* [Exercise prompt] For the records below, output every line from the one holding "[Cart] (644, 91)" through the final line, unaltered, and no other lines.

....

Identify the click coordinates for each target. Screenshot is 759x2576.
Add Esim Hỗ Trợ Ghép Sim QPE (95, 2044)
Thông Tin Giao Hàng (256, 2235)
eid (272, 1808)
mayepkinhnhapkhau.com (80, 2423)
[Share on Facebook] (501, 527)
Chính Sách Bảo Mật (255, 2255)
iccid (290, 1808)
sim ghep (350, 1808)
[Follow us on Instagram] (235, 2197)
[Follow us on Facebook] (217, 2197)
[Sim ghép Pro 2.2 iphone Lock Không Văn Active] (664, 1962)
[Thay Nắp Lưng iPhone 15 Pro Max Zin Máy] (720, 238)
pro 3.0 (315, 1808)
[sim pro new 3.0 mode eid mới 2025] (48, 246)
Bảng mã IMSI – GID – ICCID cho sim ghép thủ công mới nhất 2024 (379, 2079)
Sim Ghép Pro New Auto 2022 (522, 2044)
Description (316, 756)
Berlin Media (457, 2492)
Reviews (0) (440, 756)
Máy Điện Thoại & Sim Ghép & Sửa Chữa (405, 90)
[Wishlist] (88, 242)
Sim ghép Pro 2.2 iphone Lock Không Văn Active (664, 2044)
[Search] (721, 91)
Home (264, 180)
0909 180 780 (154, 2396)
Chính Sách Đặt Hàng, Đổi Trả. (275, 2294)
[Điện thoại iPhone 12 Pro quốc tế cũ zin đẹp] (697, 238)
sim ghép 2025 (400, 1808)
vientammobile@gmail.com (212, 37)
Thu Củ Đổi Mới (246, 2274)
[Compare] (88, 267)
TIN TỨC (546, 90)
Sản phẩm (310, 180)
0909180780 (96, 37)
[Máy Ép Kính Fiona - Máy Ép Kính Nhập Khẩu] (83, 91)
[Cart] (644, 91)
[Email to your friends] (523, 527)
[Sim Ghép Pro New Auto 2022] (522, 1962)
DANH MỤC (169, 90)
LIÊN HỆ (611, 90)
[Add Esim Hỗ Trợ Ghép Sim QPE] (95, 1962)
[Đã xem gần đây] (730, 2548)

....

* [Written answer]
[Cart] (644, 91)
[Email to your friends] (523, 527)
[Sim Ghép Pro New Auto 2022] (522, 1962)
DANH MỤC (169, 90)
LIÊN HỆ (611, 90)
[Add Esim Hỗ Trợ Ghép Sim QPE] (95, 1962)
[Đã xem gần đây] (730, 2548)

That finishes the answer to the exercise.